Stash cuts pipeline compute costs by 67% with Flyte

Industry

Financial Services & Fintech

Use Cases

Data Processing
Model Training

Challenge

Stash needed a scalable orchestration platform to optimize ML pipelines.

Stash is a New York–based fintech company whose subscription platform helps millions save, invest, budget, and manage their financial lives. The machine learning team supports critical capabilities across fraud detection, model training, and performance optimization.

Before Flyte, Stash relied on a homegrown pipeline management process, which introduced inefficiencies, operational overhead, and rising compute costs.

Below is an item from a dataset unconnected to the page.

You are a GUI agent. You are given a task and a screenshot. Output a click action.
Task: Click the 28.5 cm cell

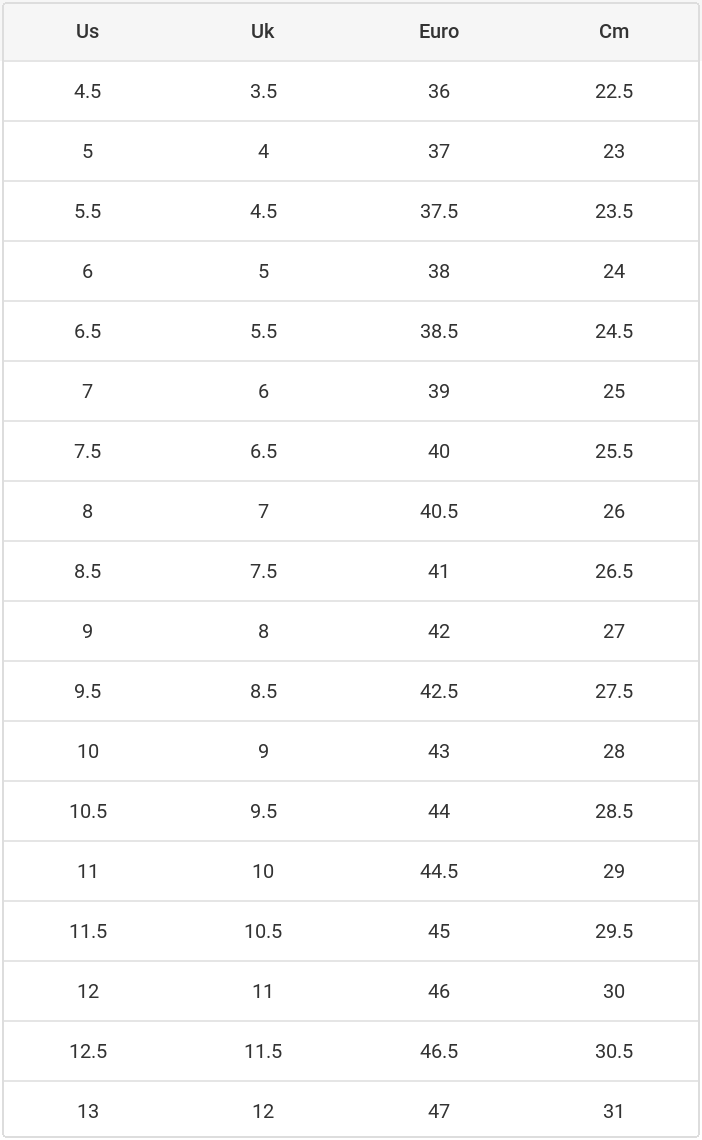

ML Platform Engineer Katrina Palen noted the need for a platform that was:

  • Easily configurable with code
  • Simple to debug and observe
  • Transparent and traceable
  • Standardized across teams
  • Flexible for researchers
  • Able to free modelers and scientists from DevOps burdens

The team evaluated modern orchestrators—including Kubeflow, Prefect, and their existing Airflow deployment—before selecting Flyte.

“We want to make writing a workflow for people's jobs pleasant and straightforward… if it’s not simple and easy, people aren’t going to adopt the technology.”

Katrina Palen

ML Platform Engineer at Stash

Solution

Flyte provided a unified, Pythonic, and cost-efficient orchestration platform.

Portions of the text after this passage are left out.